Our state has always taken in a significant portion of new immigrants. But in recent years, COVID lockdowns and Trump administration policies have slowed that growth. In 2020, net international migration to the US dropped to almost zero. In that year and in 2021, the US processed less permanent residence applications, few refugees entered the country and most of it visas for temporary migrants were curtailed or stopped. (An exception was the continued issuance of H-2A farm visas, which accounted for 32,000 workers in California in 2021.) Foreign-born residents made up a slightly smaller percentage of the state’s population in 2021 – about 26.6% – than a ten years earlier, when it was 27%.
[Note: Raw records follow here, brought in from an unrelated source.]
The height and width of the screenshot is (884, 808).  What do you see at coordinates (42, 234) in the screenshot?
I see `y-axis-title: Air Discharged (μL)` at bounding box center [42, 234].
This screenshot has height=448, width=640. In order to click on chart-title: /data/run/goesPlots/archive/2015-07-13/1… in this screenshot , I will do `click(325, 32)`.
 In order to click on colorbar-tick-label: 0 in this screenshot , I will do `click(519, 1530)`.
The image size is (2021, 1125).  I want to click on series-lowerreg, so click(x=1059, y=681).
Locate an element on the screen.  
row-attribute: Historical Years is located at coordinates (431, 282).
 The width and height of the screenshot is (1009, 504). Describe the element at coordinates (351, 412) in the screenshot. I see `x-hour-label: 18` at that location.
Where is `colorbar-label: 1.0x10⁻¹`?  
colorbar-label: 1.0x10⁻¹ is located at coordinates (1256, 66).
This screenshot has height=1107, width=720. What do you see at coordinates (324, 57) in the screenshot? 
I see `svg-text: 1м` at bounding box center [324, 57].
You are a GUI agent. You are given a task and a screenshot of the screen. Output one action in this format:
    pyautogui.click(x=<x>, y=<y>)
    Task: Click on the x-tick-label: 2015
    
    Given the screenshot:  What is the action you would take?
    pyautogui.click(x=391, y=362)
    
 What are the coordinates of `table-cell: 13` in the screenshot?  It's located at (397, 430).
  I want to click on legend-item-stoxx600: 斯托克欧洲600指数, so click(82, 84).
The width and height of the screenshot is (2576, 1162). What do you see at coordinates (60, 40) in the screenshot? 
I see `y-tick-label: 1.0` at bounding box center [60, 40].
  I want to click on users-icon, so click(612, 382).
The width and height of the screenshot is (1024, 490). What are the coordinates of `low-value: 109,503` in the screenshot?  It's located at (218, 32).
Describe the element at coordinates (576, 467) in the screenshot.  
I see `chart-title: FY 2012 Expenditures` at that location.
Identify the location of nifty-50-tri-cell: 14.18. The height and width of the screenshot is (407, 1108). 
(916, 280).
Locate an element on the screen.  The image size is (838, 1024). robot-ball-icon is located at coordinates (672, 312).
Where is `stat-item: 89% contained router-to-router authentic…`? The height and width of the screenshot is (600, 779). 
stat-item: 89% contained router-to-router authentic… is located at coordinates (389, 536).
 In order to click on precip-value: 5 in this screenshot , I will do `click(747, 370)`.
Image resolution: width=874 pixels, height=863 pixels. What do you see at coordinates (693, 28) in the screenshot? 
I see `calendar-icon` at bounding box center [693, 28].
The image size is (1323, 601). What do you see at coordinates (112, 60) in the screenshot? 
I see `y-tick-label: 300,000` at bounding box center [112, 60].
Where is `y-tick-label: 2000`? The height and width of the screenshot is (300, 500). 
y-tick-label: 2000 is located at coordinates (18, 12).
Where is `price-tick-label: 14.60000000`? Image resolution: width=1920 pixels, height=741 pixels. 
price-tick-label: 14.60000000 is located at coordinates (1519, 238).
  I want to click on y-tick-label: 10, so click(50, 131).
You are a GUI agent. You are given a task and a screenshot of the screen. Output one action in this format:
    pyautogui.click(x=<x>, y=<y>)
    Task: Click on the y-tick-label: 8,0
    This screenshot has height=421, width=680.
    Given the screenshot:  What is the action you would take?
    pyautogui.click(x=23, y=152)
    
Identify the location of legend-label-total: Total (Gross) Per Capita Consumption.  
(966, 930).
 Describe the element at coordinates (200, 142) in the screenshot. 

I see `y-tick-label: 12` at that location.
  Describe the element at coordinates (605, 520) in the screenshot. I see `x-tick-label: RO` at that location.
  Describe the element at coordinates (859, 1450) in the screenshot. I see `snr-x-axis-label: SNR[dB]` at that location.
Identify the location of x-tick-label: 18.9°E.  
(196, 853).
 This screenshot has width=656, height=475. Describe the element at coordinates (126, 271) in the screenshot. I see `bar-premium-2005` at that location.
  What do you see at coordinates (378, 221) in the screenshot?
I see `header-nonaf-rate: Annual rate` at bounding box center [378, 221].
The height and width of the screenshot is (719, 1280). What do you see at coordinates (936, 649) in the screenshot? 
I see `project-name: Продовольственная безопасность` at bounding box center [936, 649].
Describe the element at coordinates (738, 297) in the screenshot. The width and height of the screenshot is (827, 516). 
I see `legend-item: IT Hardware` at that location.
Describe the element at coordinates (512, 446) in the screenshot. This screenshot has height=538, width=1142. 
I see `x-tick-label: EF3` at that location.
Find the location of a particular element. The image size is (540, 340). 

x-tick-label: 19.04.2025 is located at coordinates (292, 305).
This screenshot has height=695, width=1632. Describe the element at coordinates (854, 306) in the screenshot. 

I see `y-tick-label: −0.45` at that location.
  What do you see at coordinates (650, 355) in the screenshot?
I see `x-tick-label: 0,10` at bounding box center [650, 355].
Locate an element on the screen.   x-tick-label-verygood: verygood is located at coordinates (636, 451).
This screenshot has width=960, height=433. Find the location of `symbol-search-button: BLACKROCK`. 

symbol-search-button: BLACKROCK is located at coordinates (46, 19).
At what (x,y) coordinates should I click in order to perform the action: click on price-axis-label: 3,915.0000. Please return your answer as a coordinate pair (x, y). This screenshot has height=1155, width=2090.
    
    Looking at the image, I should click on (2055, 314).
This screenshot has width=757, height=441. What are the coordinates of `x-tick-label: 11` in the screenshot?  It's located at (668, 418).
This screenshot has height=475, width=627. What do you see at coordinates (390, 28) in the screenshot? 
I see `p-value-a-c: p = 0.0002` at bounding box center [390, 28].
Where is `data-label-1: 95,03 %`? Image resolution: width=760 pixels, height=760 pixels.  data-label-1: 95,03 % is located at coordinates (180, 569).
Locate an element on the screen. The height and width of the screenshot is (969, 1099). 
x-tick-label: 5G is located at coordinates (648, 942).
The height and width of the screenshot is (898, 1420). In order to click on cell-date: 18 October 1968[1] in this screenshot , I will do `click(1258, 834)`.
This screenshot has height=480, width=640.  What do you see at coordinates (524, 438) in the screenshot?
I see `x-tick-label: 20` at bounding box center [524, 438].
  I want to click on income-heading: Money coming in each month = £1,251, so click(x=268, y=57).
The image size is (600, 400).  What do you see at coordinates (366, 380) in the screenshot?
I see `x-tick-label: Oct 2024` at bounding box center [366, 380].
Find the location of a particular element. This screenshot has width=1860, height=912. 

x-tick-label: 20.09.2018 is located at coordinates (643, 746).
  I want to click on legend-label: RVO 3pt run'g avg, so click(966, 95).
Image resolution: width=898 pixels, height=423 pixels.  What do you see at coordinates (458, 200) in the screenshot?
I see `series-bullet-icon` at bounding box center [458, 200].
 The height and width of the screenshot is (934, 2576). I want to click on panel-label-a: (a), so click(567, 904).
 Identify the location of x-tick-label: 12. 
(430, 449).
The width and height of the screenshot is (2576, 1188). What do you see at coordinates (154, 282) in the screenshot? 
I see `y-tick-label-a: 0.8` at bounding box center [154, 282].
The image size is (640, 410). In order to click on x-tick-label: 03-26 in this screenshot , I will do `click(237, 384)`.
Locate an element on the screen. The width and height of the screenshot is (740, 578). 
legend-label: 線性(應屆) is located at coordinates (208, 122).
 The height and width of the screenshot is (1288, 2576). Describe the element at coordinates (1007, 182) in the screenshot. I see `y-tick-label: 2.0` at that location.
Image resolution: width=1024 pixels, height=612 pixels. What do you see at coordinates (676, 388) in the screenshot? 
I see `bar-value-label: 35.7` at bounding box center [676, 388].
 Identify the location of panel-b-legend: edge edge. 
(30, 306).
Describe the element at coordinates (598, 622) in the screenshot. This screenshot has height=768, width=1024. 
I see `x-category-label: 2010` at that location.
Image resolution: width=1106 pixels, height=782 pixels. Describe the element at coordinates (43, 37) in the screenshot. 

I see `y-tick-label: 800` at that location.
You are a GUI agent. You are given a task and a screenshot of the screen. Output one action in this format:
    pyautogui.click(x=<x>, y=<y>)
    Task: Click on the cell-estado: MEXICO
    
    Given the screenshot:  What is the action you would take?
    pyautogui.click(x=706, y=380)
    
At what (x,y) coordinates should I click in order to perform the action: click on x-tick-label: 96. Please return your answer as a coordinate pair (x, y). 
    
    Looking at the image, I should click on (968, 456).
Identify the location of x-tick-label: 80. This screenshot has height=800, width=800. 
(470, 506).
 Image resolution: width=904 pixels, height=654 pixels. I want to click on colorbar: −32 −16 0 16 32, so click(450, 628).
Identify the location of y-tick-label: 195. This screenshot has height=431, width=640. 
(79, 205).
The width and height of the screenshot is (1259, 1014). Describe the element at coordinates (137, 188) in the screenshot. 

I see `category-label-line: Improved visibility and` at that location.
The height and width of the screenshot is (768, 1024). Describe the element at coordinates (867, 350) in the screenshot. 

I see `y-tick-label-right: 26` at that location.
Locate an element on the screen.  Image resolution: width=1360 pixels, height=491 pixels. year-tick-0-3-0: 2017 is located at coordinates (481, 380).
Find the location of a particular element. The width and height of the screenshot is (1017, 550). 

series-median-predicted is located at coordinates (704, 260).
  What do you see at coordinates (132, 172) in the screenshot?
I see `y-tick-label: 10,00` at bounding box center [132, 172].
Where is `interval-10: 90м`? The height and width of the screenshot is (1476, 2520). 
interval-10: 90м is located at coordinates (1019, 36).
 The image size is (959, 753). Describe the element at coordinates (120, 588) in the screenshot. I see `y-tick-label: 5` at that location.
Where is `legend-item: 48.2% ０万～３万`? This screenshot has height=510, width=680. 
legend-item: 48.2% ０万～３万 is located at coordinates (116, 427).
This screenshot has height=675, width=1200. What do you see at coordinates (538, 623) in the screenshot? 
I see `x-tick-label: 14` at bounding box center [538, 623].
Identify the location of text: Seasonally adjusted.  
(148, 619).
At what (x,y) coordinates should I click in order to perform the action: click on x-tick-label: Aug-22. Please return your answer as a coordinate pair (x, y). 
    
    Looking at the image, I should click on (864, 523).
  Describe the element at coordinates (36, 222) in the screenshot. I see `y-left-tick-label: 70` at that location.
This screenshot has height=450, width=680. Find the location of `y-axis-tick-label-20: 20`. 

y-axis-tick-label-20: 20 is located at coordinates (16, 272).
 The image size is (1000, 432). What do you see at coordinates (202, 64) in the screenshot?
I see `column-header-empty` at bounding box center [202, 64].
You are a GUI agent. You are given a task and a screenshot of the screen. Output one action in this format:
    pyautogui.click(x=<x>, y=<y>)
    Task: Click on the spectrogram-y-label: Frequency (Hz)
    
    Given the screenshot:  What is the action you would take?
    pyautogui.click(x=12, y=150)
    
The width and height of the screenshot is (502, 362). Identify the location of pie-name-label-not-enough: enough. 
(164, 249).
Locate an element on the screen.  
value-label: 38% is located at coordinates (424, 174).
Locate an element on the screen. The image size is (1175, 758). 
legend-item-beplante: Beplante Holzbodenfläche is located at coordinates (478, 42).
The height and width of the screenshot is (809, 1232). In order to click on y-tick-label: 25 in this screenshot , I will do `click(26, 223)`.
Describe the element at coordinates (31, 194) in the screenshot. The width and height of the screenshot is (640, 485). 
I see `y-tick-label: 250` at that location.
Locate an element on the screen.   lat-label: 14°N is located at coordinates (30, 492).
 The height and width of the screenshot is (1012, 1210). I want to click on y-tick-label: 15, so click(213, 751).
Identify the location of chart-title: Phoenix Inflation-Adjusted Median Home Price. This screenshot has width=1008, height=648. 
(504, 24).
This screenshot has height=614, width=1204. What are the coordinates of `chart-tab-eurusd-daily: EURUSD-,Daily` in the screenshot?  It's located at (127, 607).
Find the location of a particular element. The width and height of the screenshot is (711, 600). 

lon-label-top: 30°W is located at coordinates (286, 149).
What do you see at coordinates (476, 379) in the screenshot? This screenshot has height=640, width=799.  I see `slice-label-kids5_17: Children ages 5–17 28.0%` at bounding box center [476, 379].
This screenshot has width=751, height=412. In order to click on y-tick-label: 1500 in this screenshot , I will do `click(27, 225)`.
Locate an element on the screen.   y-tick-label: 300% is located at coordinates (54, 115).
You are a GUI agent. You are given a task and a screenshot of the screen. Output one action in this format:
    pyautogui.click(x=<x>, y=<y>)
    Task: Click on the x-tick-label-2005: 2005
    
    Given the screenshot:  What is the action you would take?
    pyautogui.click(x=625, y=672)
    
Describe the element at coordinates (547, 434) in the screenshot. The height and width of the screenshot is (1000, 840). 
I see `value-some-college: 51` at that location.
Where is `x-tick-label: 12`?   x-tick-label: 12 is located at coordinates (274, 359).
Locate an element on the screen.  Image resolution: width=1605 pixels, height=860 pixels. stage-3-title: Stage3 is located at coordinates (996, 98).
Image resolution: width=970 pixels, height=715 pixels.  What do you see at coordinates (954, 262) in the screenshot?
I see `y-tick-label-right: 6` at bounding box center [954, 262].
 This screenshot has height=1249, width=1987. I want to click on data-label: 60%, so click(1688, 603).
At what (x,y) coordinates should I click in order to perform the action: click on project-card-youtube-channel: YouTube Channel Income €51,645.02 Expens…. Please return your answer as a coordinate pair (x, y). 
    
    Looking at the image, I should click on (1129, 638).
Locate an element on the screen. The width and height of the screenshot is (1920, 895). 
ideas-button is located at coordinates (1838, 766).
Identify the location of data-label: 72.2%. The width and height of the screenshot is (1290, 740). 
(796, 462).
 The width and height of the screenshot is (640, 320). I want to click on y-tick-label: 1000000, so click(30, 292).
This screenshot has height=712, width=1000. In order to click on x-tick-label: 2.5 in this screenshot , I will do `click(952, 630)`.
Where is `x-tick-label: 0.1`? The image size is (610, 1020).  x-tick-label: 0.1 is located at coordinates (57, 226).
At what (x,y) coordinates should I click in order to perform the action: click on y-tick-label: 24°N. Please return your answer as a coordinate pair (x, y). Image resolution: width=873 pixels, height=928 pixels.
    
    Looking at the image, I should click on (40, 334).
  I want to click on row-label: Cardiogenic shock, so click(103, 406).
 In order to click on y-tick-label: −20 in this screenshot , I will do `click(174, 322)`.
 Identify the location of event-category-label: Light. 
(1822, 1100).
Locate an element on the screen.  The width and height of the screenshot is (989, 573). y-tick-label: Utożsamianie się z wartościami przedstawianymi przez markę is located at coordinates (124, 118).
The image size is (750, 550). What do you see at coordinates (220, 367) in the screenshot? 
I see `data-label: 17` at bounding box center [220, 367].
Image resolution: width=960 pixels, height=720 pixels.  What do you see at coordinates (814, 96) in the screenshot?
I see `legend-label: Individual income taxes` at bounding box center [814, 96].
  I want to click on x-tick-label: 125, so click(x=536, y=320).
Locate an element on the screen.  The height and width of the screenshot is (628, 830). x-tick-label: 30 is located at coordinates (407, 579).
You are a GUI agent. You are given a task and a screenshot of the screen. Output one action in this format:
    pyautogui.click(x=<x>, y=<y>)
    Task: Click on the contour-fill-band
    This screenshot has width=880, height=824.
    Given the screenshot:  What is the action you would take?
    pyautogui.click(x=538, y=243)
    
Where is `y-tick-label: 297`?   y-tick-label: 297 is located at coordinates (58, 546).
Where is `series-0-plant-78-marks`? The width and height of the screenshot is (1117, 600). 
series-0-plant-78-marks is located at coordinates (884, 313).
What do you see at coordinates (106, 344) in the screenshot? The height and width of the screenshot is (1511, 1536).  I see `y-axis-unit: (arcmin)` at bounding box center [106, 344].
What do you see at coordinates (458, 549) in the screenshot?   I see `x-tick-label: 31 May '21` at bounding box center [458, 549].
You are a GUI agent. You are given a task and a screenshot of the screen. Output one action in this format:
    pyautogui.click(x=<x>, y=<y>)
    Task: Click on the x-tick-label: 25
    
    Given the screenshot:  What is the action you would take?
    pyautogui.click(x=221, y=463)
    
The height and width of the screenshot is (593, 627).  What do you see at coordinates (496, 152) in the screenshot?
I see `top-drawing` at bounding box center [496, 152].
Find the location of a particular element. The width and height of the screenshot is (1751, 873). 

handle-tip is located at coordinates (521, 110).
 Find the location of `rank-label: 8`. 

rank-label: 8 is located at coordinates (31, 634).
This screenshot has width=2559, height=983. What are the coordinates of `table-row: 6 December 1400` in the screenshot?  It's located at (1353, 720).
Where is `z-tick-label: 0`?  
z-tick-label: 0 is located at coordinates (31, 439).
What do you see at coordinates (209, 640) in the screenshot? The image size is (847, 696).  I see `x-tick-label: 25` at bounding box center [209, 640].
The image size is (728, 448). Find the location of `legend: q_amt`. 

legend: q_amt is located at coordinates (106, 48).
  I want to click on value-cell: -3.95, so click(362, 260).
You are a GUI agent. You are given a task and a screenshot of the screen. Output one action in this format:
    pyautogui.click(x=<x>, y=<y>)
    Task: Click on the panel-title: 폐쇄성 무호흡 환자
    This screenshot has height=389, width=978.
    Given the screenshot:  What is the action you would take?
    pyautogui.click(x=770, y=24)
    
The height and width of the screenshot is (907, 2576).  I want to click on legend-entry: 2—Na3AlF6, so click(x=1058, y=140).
Immigration numbers start to bounce back – and that’s a positive trend for California. It is useful in a tight job market, especially as foreign-born residents are much more likely to work than those born in the US and a boon to California’s tax base. In Canada, guest workers accounting for 84% of total labor force growth in the 2010s. The coming decades could well be characterized by global competition for migrant workers.

New immigrants to California last year largely settled around the Bay Area, Sacramento and Southern California. We need to support new immigrants to move to smaller communities that, due to population decline, can offer more opportunities. Canada’s immigration system, for example, does special programs to attract and welcome immigrants to more remote and less populated places.

While Congress ultimately controls immigration policy, California can take advantage of opportunities like the State Department’s new policy Program “Welcome Corps”., which allows a small group of individuals to sponsor refugees settling in their communities. Smaller California communities, the government says, can extend a “welcome hand to our Afghan allies, Ukrainians displaced by war, and Venezuelans and others fleeing violence and oppression.”

California does not have a population crisis. But if we want to promote growth, we must work to welcome more immigrants and lower the cost of living so that more people can stay.

Irene Bloemraad is the faculty director of the Berkeley Interdisciplinary Migration Initiative and a professor of sociology at UC Berkeley, where Ethan Roubenoff is a PhD student in demography.